O município inicialmente foi colônia de Vacaria, situada nos campos de cima da serra. Em 1886, o engenheiro chefe da Comissão de Medição de Lotes Bacharel Manuel Barata Góis, enviou à Província de São Pedro, do Rio Grande do Sul, um ofício informando o orçamento com as prováveis despesas para o assentamento de imigrantes na nova colônia. Desta ocasião, também sugeriu para que a nova colônia recebesse o nome do Ministro da Agricultura do Império, Antônio da Silva Prado, que exercia importante influência no Parlamento para a criação de novos núcleos coloniais no Rio Grande do Sul.
Antônio Prado foi constituído município em 11 de fevereiro de 1899, por decreto n.º 220, separando-se de Vacaria, do qual pertencia como 5º distrito, e apresentando grandes apontamentos para total ascensão no setor da agricultura e do comércio.
PROCESSO DE ESTAGNAÇÃO
No início do século XX, as cidades cresceram, ganharam forma e tomaram conta do espaço rural e urbano. A estrutura urbana estabeleceu-se para suprir necessidades dessa comunidade, favorecendo o crescimento no número de casas de madeiras, com diferencial na construção, pois o térreo era usado como comércio, o superior para a família, em geral numerosa, muitas casas também possuíam sótão e algumas tinham porão de pedra com chão batido que garantiam a qualidade do vinho produzido pela família.
Antônio Prado contava com um comércio intenso, graças à estrada Júlio de Castilhos, inaugurada em 1902. Esta ligava Farroupilha (nova Vicenza na época) a Vacaria passando por 5 municípios incluindo Antônio Prado. Neste período Antônio Prado já contava com uma indústria avançada, uma dezena de hotéis, pousadas, casas de pasto2, fruto do intenso comércio que utilizava a estrada para o transporte de mercadoria. (Roveda, 2003)
Diante disto, iniciaram as tratativas para a construção da primeira ponte sobre o Rio das Antas, pois até então a travessia era feita por balsa o que impunha algumas limitações, como: espaço, peso, segurança, tempo disponível, e condição climática, pois se chovia demasiado o rio elevava e impedia a passagem, muitas vezes, por várias semanas. (Roveda, 2003)
A construção da ponte de metal encomendada da Alemanha, sobre o Rio das Antas beneficiaria principalmente Antônio Prado. Vacaria e Caxias do Sul também tinham interesse, pois formaria um grande centro de comércio, facilitando a comunicação e acesso das três colônias.

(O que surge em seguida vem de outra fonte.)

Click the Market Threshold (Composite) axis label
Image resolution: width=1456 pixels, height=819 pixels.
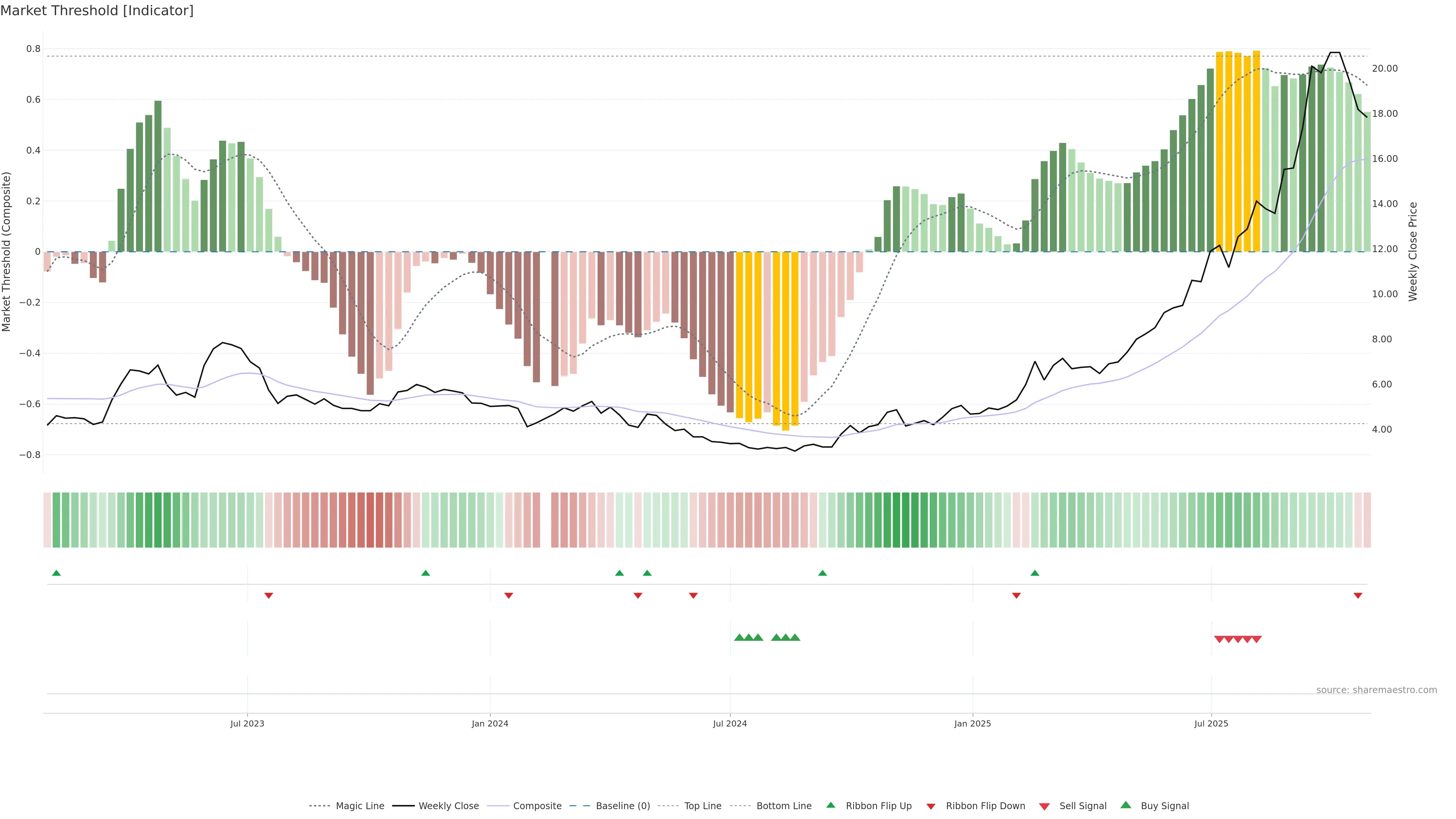pyautogui.click(x=6, y=251)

Contudo, surgiram divergências políticas quanto ao local destinado à ponte, que acabou indo para Criúva, distrito de Caxias do Sul. Dando assim, inicio a estagnação do município.
A ponte sobre o Passo Zeferino foi novamente solicitada pela população, e somente em abril de 1965 foi dado inicio a construção. Sendo inaugurada em 2 de junho de 1968, mais de sessenta anos após o desvio da primeira ponte.

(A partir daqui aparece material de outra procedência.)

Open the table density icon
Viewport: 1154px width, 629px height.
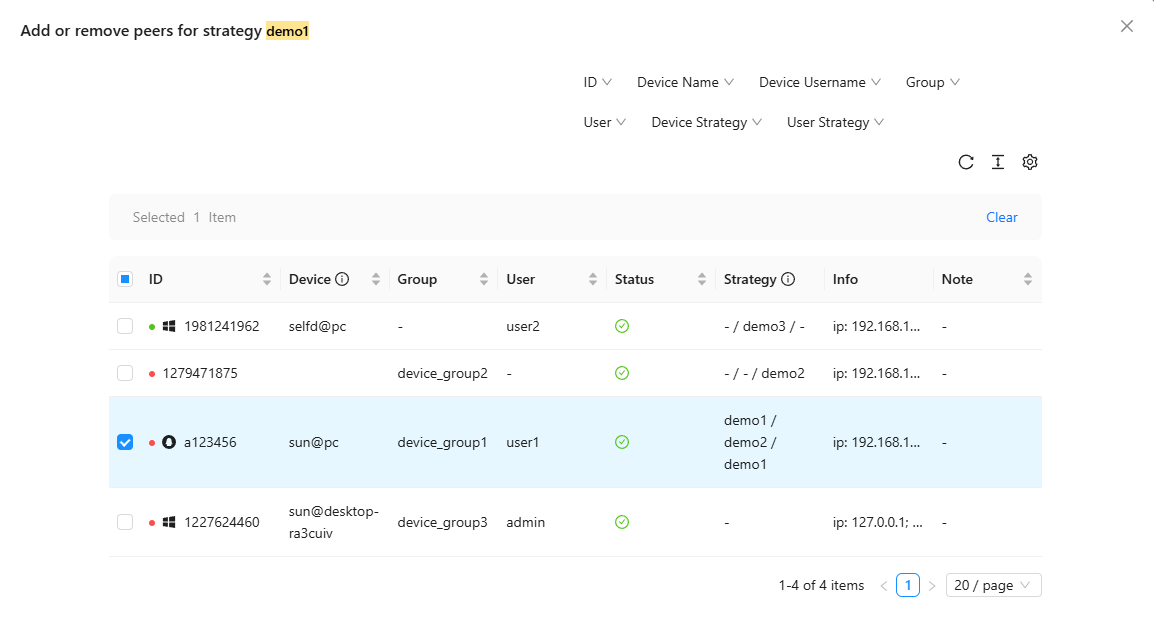[997, 162]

Mas Antônio Prado sofreu mais um golpe político. A estrada Júlio de Castilhos que atravessava em direção ao centro do país, até o final de 1930, era a principal via de escoamento da produção. A partir desta data foi aberta a então BR-2 (hoje BR-116) que sob novo traçado deixou Antônio Prado fora do grande tráfego rodoviário do País. Não demorou muito, Antônio Prado viu seu comércio falindo, hotéis fechando e famílias inteiras deixando a comunidade para fugir do isolamento que condenava o município à estagnação.

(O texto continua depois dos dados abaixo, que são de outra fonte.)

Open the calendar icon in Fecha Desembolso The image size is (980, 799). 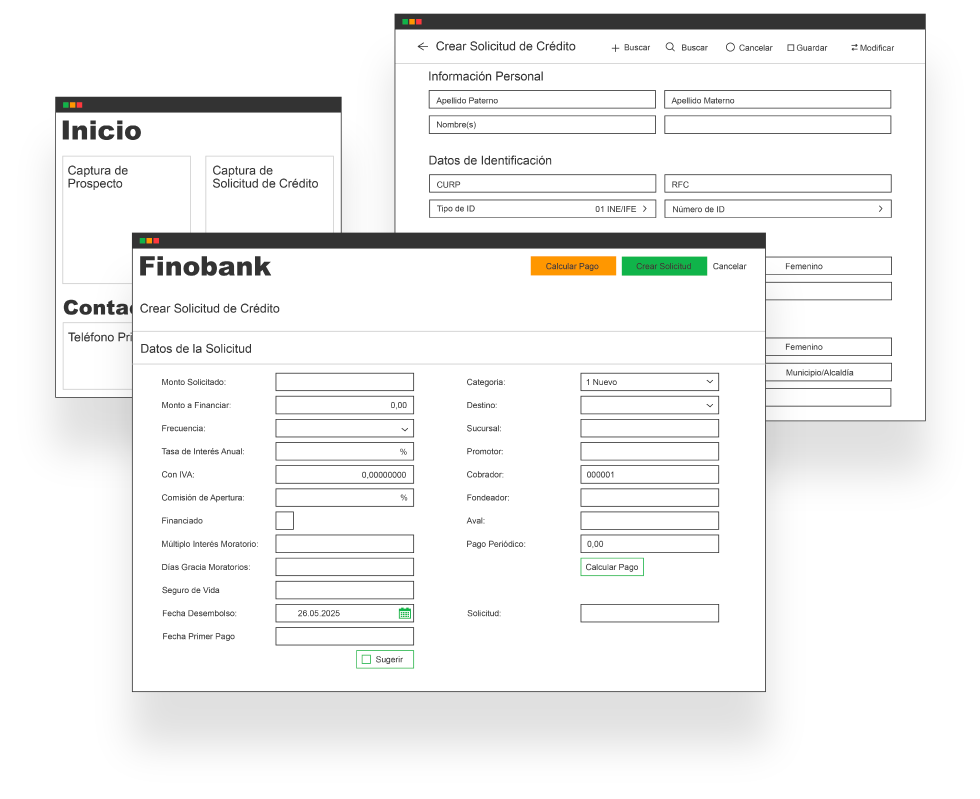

O isolamento acabou por prejudicar a indústria, o comércio e a educação, provocando êxodos urbano e rural, tornando-se impossível impedir a saída dos imigrantes, pois estes iam em busca de mais trabalho e estudo em outras localidades.
Outro fato que marca o êxodo e a estagnação de Antônio Prado foi um conflito ocorrido em 25 de maio de 1936, quando colonos protestavam na Praça Garibaldi contra o aumento dos impostos. Esse confronto marcado por tiroteio resultou em mortos e feridos, acabou por manchar a cidade de sangue e tornou os colonos alvo de ameaças e perseguições.
Este isolamento de décadas acabou em proporcionar a preservação do conjunto arquitetônico urbano da colonização italiana no Brasil, único no País. Esta preservação pode ser vista como um grande diferencial para alavancar o desenvolvimento turístico no município, sendo talvez esta a grande oportunidade de desenvolvimento tanto almejada por décadas para o local.